A causa delle mutate condizioni del mercato immobiliare, l’istante ha infatti deciso di non procedere con l'acquisto e di voler cedere lo stesso contratto preliminare.
L’Agenzia delle Entrate, con la risoluzione n. 6 del 19 gennaio 2015, si esprime sul trattamento fiscale da applicare al corrispettivo ricevuto che eccede l’acconto versato in sede di stipula del contratto preliminare di acquisto.
Nel documento di prassi si specifica che il contratto preliminare obbliga i contraenti a stipulare un successivo contratto; dunque, esso non produce “effetti reali” ma solo “effetti obbligatori”, quale, per esempio, quello per il cedente di non essere presente al momento della stipula del contratto definitivo.
Ne deriva che la plusvalenza relativa alla cessione di un contratto preliminare di acquisto di un immobile non rientra nella fattispecie prevista dal comma 1, articolo 67 del Dpr 917/1986, bensì tra i redditi diversi derivanti dall’assunzione di obblighi di fare, non fare o permettere.
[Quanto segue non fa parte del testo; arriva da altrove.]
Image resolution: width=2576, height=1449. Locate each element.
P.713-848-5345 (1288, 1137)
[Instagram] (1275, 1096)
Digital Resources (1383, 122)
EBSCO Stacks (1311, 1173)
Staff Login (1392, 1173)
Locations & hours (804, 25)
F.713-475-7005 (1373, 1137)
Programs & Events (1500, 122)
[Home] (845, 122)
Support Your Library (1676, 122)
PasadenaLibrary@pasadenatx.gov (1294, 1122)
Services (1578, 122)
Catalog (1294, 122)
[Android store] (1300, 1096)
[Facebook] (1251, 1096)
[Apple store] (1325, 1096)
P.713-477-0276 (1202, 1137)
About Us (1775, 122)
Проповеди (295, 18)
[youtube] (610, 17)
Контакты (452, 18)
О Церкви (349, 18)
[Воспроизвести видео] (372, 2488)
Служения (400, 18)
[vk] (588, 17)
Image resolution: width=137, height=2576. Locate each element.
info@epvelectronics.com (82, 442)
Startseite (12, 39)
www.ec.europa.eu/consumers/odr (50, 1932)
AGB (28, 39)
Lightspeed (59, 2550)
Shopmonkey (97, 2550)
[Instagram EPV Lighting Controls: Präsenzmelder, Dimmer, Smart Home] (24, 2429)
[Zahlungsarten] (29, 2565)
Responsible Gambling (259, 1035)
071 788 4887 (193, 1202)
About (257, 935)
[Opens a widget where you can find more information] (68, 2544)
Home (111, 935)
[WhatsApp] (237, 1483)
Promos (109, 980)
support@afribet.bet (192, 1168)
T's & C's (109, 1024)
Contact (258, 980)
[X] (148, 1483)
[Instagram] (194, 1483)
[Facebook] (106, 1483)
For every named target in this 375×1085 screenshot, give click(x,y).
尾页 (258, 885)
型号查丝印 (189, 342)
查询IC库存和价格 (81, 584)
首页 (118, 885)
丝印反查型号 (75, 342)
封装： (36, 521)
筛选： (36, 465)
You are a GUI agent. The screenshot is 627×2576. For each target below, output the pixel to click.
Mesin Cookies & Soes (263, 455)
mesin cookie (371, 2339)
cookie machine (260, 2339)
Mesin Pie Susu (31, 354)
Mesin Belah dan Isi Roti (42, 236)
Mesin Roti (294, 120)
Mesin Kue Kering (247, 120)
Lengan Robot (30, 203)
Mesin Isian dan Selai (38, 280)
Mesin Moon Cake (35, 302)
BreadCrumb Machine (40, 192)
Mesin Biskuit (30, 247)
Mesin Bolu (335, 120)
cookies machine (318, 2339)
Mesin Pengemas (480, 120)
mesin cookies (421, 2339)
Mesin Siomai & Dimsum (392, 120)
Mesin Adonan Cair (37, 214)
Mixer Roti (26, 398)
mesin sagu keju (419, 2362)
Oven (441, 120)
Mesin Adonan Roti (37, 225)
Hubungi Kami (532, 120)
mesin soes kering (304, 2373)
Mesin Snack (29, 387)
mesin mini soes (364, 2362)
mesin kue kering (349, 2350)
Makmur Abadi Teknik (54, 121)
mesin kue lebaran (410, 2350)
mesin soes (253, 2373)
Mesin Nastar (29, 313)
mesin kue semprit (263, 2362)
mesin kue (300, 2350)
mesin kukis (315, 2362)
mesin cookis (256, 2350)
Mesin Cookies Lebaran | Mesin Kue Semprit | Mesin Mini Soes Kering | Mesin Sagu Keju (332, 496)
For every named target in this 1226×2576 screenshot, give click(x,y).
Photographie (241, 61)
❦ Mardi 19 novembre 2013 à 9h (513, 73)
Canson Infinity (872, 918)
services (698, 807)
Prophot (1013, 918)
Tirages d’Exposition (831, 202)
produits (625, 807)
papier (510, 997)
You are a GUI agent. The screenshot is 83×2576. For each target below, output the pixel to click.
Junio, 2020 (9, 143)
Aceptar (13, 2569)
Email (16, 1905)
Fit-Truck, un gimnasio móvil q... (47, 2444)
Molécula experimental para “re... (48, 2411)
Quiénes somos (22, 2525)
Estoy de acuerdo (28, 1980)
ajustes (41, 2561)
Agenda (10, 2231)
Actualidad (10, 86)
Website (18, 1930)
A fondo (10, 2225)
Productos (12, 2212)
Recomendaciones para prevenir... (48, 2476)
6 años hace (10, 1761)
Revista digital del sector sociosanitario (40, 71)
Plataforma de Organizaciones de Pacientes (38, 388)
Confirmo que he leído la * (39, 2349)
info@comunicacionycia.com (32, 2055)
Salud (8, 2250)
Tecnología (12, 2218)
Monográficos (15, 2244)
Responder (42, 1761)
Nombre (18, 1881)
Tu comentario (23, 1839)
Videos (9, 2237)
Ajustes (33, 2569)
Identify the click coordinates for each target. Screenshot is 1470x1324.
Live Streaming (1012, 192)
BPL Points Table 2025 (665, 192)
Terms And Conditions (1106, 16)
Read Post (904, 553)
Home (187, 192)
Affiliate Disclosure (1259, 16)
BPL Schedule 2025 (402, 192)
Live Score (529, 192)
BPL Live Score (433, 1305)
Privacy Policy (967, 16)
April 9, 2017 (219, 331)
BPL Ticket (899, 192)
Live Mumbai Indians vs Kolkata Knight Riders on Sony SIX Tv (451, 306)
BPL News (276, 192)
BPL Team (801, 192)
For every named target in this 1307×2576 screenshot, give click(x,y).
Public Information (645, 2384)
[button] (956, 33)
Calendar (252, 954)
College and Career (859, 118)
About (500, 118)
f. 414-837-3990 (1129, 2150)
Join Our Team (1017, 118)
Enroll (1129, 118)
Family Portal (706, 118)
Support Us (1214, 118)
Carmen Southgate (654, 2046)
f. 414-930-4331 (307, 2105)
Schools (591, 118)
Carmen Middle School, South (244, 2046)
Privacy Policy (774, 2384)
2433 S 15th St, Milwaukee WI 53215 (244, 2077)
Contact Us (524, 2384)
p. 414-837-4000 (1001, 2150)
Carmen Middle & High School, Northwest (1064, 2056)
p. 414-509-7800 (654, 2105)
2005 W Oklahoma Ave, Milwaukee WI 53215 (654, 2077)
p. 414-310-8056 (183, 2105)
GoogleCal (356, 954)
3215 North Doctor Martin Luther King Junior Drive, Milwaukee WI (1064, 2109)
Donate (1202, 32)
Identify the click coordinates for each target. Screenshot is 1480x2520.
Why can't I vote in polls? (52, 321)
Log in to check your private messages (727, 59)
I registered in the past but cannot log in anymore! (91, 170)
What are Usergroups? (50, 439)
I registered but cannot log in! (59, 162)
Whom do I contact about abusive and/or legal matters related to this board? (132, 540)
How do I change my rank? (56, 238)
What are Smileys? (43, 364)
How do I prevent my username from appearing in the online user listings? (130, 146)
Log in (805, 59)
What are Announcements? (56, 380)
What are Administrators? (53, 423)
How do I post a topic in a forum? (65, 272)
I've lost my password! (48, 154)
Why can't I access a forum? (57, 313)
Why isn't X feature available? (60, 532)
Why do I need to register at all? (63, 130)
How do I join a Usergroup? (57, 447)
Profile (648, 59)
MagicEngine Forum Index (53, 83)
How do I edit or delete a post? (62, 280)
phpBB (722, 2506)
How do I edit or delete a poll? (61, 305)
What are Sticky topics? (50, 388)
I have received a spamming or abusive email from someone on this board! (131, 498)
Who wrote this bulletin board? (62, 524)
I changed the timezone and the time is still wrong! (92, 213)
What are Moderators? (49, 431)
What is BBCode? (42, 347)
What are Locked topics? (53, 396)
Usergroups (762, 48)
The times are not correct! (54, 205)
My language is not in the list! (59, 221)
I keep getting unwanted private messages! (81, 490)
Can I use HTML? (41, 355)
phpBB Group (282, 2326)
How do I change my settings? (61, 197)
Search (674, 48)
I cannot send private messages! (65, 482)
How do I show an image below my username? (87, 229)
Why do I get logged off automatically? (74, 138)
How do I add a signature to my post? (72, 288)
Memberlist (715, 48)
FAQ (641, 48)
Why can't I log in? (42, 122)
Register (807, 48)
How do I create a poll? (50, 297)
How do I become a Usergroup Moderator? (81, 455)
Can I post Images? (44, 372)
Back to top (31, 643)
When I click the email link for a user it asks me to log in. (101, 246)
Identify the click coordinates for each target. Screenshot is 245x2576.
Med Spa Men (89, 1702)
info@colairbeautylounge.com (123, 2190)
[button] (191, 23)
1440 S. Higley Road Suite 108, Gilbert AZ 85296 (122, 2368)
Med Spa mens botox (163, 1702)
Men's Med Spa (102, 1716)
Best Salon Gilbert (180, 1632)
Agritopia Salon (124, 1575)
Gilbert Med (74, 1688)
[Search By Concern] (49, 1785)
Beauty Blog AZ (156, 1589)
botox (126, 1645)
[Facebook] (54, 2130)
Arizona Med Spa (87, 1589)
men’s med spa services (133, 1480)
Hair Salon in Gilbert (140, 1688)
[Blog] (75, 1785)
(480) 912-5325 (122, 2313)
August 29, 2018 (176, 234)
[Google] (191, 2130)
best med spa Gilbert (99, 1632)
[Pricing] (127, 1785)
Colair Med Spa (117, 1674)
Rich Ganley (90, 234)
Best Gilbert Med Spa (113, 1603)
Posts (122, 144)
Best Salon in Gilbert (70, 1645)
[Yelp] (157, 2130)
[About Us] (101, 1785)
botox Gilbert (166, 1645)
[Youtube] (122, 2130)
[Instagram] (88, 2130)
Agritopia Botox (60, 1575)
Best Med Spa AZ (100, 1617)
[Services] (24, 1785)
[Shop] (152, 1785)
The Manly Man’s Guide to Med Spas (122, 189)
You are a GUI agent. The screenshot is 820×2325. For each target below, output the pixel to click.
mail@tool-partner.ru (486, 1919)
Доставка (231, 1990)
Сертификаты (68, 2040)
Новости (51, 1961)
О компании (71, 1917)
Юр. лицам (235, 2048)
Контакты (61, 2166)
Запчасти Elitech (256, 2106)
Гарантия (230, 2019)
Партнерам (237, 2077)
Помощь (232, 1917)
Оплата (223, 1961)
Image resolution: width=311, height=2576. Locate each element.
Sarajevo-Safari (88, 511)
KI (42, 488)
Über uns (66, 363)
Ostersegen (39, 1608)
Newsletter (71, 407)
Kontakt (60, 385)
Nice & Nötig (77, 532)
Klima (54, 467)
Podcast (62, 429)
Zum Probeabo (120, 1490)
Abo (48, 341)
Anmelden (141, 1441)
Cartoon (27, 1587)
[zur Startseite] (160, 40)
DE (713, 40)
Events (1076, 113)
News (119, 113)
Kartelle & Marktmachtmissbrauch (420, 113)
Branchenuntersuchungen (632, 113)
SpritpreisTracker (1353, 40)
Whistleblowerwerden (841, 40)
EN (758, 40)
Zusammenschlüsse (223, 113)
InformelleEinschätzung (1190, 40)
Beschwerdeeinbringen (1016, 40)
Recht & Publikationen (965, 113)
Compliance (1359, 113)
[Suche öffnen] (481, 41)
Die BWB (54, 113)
L’Agenzia, però, non si limita solo a fornire un chiarimento sulla tipologia di reddito che determina la cessione, ma indica anche qual è il calcolo da fare per individuare la plusvalenza tassabile. È specificato, infatti, che la plusvalenza da assoggettare a tassazione è quella calcolata in base all’articolo 71, comma 2, del Tuir e, quindi, è data dalla differenza tra l’importo ricevuto e quanto versato in sede di preliminare.